Among the entries below, extract exactly the lines that run from the one with "Task: Open a new tab with plus icon" through the one with "Choose 65k miles", both ends included.

(Records from a dataset)
/---
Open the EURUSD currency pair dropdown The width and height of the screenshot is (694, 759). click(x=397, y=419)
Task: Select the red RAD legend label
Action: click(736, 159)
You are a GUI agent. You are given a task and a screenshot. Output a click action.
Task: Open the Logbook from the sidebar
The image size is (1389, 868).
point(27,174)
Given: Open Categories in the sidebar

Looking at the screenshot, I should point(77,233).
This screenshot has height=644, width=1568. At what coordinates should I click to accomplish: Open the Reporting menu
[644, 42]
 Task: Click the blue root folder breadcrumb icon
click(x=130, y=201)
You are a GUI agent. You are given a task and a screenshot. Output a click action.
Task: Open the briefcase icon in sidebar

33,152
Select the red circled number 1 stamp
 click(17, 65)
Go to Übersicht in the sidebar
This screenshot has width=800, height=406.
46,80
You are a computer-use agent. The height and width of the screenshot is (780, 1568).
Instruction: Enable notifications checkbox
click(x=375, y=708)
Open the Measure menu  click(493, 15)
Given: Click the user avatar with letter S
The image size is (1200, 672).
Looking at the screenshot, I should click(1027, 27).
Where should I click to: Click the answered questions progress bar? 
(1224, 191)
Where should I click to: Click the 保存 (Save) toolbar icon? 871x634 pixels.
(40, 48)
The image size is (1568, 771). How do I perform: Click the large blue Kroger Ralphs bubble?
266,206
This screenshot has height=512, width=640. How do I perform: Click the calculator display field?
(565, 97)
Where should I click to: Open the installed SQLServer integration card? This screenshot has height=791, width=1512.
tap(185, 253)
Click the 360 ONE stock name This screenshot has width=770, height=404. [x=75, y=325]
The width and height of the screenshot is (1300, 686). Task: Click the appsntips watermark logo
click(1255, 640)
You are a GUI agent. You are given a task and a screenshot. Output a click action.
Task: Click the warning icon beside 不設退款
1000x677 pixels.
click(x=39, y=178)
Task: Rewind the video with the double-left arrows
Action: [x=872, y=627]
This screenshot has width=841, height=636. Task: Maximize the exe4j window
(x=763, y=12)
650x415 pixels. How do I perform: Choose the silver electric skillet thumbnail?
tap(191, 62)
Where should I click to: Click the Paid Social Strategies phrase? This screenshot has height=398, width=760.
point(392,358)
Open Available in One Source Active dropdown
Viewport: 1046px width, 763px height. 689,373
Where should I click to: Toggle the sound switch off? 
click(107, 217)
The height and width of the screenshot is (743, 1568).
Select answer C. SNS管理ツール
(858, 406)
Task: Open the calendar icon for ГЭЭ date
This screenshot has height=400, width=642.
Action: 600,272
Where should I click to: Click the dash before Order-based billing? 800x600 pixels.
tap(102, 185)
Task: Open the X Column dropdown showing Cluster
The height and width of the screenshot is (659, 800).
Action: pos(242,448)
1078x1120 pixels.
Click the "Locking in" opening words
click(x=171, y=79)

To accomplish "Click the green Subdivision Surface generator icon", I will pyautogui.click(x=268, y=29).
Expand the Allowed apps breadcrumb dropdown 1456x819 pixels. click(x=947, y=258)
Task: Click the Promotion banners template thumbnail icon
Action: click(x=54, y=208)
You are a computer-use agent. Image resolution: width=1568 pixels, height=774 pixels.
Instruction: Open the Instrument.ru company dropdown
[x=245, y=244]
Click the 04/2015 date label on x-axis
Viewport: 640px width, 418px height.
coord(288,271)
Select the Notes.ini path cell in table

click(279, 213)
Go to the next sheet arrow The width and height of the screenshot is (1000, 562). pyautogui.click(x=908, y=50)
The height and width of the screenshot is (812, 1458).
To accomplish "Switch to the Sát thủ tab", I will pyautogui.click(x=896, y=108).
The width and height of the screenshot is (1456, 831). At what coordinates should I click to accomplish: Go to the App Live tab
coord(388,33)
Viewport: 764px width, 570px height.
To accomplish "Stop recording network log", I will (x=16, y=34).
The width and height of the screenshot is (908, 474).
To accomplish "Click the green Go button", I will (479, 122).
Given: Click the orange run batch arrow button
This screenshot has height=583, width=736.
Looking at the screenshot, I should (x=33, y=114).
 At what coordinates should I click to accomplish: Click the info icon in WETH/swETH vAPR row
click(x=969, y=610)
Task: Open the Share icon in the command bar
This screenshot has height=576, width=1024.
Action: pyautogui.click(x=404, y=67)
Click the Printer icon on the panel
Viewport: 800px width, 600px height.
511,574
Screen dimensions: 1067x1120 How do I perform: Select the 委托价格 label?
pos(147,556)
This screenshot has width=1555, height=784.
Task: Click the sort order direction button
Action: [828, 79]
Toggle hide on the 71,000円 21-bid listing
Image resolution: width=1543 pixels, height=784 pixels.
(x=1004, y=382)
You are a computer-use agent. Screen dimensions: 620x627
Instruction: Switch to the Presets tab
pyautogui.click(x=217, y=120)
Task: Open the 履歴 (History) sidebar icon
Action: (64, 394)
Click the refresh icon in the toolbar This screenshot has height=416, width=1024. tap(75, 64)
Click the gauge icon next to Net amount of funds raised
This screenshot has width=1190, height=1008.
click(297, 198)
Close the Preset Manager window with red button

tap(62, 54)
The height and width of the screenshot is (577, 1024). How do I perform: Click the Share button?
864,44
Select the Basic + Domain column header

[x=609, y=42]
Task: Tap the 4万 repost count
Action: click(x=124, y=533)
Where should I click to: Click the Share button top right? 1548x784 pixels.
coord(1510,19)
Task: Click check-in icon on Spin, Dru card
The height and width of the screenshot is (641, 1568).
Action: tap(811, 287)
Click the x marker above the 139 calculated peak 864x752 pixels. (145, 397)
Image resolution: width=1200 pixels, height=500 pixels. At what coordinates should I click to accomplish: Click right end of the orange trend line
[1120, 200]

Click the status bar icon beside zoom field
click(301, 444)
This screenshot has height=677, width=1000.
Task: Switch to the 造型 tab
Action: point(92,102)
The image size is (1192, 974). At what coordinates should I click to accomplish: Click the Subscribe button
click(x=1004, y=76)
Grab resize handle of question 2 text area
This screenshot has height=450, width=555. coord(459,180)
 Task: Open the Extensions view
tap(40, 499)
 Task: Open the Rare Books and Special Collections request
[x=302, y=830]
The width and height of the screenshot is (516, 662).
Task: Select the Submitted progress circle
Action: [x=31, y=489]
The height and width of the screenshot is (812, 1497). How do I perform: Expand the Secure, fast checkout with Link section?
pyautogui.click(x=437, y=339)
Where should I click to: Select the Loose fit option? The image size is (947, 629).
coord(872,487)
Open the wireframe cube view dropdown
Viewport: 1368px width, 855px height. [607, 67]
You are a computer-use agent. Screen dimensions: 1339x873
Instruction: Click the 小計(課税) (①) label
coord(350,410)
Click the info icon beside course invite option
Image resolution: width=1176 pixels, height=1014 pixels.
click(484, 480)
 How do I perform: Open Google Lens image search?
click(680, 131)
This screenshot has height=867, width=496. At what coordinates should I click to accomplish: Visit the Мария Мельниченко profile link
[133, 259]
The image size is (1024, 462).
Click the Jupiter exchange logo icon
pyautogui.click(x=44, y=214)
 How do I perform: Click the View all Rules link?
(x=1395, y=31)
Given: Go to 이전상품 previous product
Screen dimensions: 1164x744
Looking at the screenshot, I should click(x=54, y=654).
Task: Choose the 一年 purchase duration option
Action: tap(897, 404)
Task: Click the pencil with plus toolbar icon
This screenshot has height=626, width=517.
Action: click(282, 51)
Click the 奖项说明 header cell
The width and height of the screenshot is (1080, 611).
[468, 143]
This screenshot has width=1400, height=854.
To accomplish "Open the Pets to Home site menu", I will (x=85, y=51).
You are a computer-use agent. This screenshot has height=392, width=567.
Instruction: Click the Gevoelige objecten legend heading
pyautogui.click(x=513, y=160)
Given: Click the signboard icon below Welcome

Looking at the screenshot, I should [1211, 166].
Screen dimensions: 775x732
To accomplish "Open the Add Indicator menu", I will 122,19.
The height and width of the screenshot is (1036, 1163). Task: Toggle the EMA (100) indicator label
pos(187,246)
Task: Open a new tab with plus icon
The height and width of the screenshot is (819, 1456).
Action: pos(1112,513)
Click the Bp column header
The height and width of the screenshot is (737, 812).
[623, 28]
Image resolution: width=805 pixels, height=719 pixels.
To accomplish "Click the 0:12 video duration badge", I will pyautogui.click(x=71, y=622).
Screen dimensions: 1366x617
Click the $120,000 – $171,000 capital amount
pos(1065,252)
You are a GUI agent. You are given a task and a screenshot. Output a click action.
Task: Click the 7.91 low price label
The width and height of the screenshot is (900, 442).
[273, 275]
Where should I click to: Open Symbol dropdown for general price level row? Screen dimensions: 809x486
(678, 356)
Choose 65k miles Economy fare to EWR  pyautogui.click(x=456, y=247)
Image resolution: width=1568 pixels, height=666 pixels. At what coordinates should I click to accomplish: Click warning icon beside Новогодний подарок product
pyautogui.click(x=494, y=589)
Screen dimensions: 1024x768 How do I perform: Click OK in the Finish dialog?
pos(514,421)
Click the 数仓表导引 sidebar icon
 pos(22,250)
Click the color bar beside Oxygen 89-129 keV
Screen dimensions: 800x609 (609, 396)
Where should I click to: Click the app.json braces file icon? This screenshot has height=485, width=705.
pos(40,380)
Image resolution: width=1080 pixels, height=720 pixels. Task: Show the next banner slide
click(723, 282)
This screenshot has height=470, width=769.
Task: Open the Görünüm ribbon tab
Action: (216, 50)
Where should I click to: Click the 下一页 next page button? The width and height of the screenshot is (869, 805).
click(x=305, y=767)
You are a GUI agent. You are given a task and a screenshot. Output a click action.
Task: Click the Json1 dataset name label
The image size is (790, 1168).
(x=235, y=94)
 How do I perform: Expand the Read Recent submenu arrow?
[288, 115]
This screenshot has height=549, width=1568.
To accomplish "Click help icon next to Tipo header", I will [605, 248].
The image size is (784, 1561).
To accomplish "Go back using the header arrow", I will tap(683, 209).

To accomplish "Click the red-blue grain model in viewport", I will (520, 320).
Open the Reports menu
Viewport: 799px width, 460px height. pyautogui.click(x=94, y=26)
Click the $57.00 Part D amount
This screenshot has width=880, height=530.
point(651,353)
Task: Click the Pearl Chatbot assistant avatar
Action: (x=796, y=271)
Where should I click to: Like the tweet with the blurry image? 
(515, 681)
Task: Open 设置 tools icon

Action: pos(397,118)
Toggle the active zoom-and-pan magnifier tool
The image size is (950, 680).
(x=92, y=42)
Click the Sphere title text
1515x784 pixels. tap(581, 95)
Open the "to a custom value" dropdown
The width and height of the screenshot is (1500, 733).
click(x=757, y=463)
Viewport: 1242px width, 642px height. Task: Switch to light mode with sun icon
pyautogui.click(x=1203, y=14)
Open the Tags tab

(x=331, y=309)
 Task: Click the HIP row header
\---
§ **OUTPUT OF THE EXERCISE**
Task: Open a new tab with plus icon
The height and width of the screenshot is (819, 1456).
Action: pos(1112,513)
Click the Bp column header
The height and width of the screenshot is (737, 812).
[623, 28]
Image resolution: width=805 pixels, height=719 pixels.
To accomplish "Click the 0:12 video duration badge", I will pyautogui.click(x=71, y=622).
Screen dimensions: 1366x617
Click the $120,000 – $171,000 capital amount
pos(1065,252)
You are a GUI agent. You are given a task and a screenshot. Output a click action.
Task: Click the 7.91 low price label
The width and height of the screenshot is (900, 442).
[273, 275]
Where should I click to: Open Symbol dropdown for general price level row? Screen dimensions: 809x486
(678, 356)
Choose 65k miles Economy fare to EWR  pyautogui.click(x=456, y=247)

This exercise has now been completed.